# It happened AGAIN.



## KristieTX (Nov 29, 2007)

So, I posted about the neighbor's pit bulls breaking through the fence and seriously injuring my co-worker's dog. He is doing well now, still has metal rods through his hip, but is healing nicely.

Today was another horrible day. The pits jumped the fence this time while her other little dog was in the backyard and attacked her. She had to be euthanized. She was in the backyard going potty when this happened.

Animal control is now involved along with the media and the police. The neighbors are facing a lawsuit, numerous citations and their pits have been ordered by animal control to be euthanized.

I can't understand how people can be soooo irresponsible. If my dog attacked once, there is no way in hell it would have a chance to attack twice.


----------



## Jessica (Nov 29, 2007)

That is so sad




. I would be devistated if it happened to me. You're right Kristie!! If it was my dog who did the attacking there is no way in hell I would let it happen again. The neighbors should've took extra precautions


----------



## KellyB (Nov 29, 2007)

That's awful!!! In my county they are actually banning pit bulls and if one is picked up by animal control......whether it's friendly or not.........they are going to begin euthanizing. I dont agree with this at all. That statement is not meant to open a debate. Just wanted to share how serious it has become here. As an animal lover, I cant stand to think of it. Owners need to take more responsibility for their animals whatever the breed.


----------



## TheOpenRoad (Nov 30, 2007)

Originally Posted by *KristieTX* /img/forum/go_quote.gif The pits jumped the fence this time while her other little dog was in the backyard and attacked her. She had to be euthanized. She was in the backyard going potty when this happened. Oh my gosh, this is so upsetting. I can't believe these people allowing their dogs to behave like this... it's crazy and awful.



Poor puppy.


----------



## amandabelle (Nov 30, 2007)

That's so horrible! Well I would have had the police involved the first time. Who's to say that couldn't have been a small child instead of another dog that was attacked! If the dogs attacked once, they should have been chained or taken care of then, there should never have been a second time!!!


----------



## pinksugar (Nov 30, 2007)

that is so horrible. I'm glad the dog responsible is being euthenased - this was not a once off, and how horrible that the other puppy had to be put down.

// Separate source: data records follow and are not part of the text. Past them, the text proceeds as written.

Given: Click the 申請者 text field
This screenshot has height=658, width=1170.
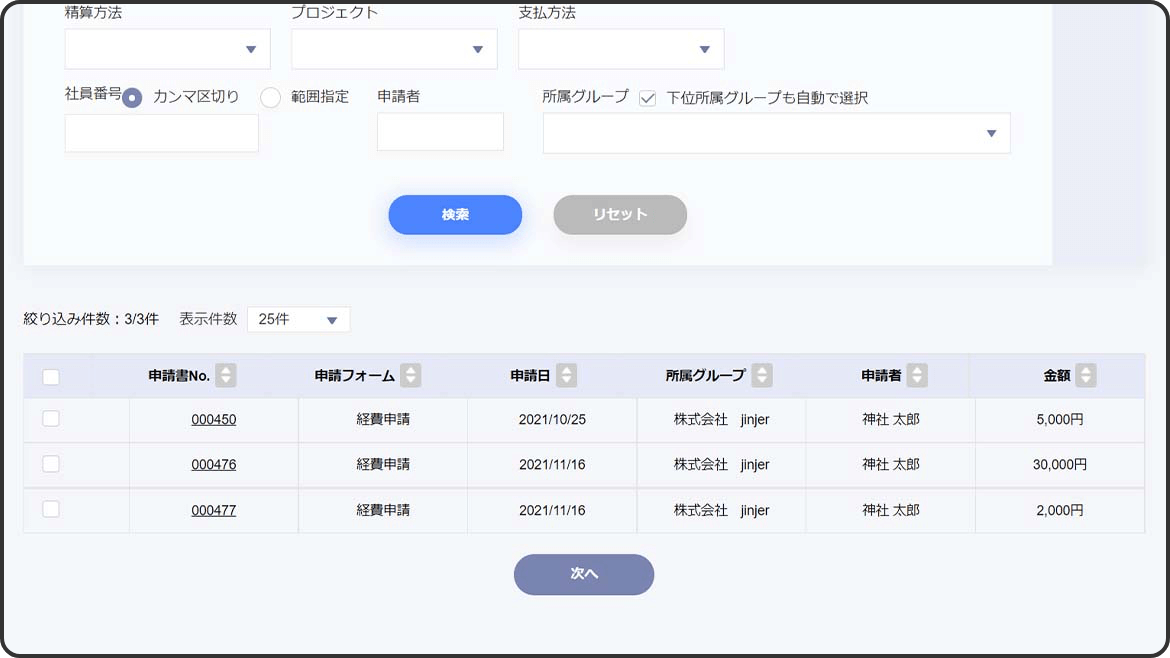Looking at the screenshot, I should tap(440, 132).
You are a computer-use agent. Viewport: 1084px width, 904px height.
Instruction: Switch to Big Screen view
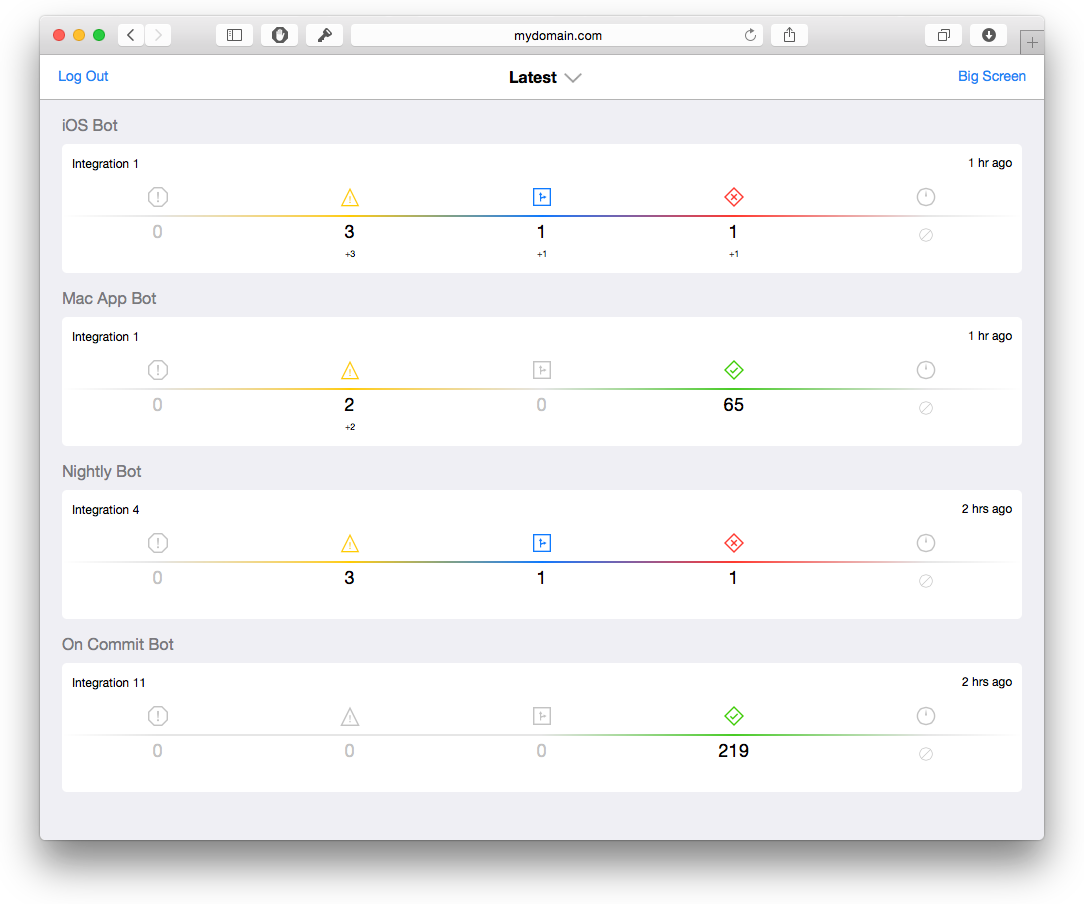[991, 76]
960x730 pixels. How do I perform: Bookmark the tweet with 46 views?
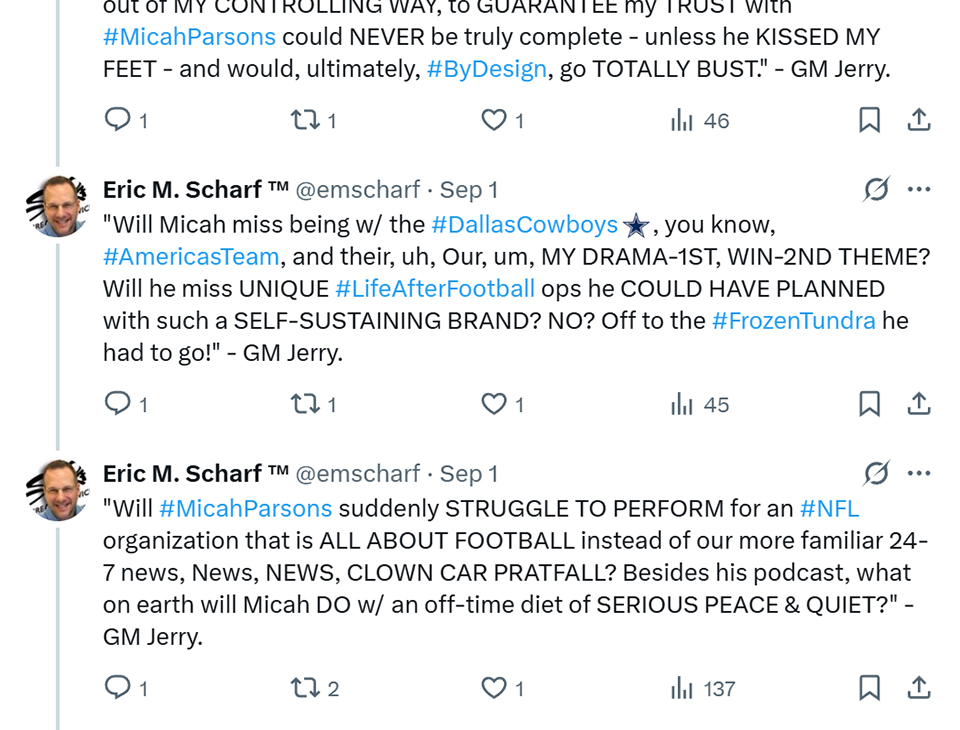click(x=870, y=121)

Thank god that the animal protection and the media are getting involved. I just cant believe pet owners would be so irresponsible!


----------



## Jessica (Nov 30, 2007)

Originally Posted by *KellyB* /img/forum/go_quote.gif Owners need to take more responsibility for their animals whatever the breed. Ditto!!!!!!!!!!!


----------



## Aquilah (Nov 30, 2007)

OMFG! That's insane! I'm glad it's being taken seriously though. Sounds like the police and any other law enforcement involved is going to do what's right in this case. I'm so sorry about your friend's dogs


----------



## cherryblossom13 (Nov 30, 2007)

That makes me soo sad! That poor little dog.

I love animals too much.

What a shame


----------



## macface (Nov 30, 2007)

I dont like pitbulls they are mean looking


----------



## Lauren (Nov 30, 2007)

Wow that's so sad



My boyfriend's dad has pitbulls and they are really nice but I know some of them are mean!


----------



## fawp (Nov 30, 2007)

OMG, that's horrible! One of my worst fears is that my pomeranian will be attacked and seriously injured by another dog.


----------



## Aprill (Nov 30, 2007)

That is horrible


----------



## KristieTX (Nov 30, 2007)

The neighbors' excuse? Oh, sorry we forgot to tie them up this morning.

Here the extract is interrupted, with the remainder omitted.